Johnny Manziel signs autographs for fans in Hamilton. (Peter Power/Canadian Press)

CBC Sports: What groups did you reach out to in making the Manziel decision?
Randy Ambrosie: "Our friends at Violence Against Women were paramount. People from the medical community. There were issues we needed to understand from a medical sciences point of view. It was an amalgam of different voices. We asked them what we needed to do to get this right. And then we tried to be very methodical in making sure that the ideas and issues we needed to understand we were evaluating through an experts point of view and it led us to where we go to where we are today.

CBC Sports: How much would you want the CFL to be a place that provides people a second chance?
Randy Ambrosie: "It's an interesting question and one that has come complications. Do I think this is a league everyone deserves to play in? I don't. I think you should have to earn the right to play this great game. I don't think you should give out a free pass to anyone to play. But I think in a case where we can through a healthy process and make sure someone is doing the right things and working hard to be the kind of person we would want living in our communities and playing our game, when someone is willing to make that effort and demonstrate on an ongoing basis those efforts are being made, those people I think we should have time for. That way we can say we're doing the right thing for the football player but the right things for Canadians as well."

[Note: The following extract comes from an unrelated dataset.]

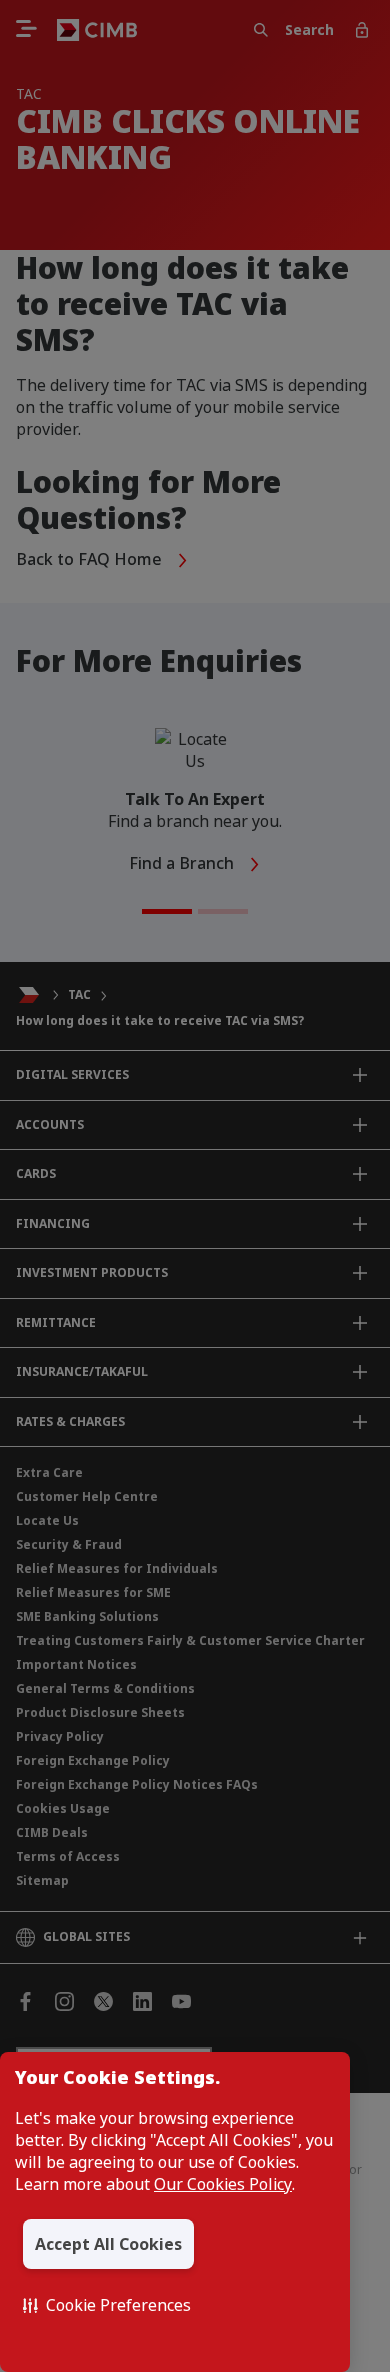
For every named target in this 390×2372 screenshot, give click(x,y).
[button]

CBC Sports: Where does expansion to Atlantic Canada stand?
Randy Ambrosie: "What I have made a commitment to is that we will be thorough, thoughtful and professional. We can't miss a step. We're working with the Maritime Football Group methodically. I think that will lead us to the right place. The million-dollar question in all of this is a stadium. I've liked this idea because I believe Atlantic Canadians are a remarkable part of the Canadian fabric. I think a facility in Atlantic Canada that will not only allow them to play football but host college sports, attract events to that great region and share what is all too often a bit of secret about how amazing the people are. What I was heartened by meeting [Premier Brian Gallant] and members of his team is that they're thinking about it as a regional opportunity. There was a selflessness to their perspective. The optimist in me believes we can see a team there but we just have to work our way through this process."

Ambrosie thinks a team in Atlantic Canada is the final piece of the puzzle for the CFL. (Andrew Vaughan/Canadian Press)

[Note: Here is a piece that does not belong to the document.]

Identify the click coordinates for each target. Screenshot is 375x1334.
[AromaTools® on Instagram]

CBC Sports: How much would it mean to you to have a team there?
Randy Ambrosie: "It's like building a national railway and if you don't have the tracks from one coast to the other do you have a national railway? I don't think so. That's a defining thing that made Canada, Canada. I think to fully complete the Canadian Football League we have to lay that last line of track. We have to get that 10th team in Atlantic Canada."

CBC Sports: What do you hear from the fans the most?
Randy Ambrosie: "They love the game. Any conversations with a CFL fan, though, has to include officiating. I think it's like a birthright. They want to share their passion. It's why I like walking through stadium. They love our great game. The time for this humble church mouse idea about our league has to come to an end. It's time to be bold. It's our time to be bigger and stronger and for our values to be expressed more clearly and shared. I think we've done a good job of that and that we're on the cusp of doing more. Canada and the Canadian Football League are one in the same."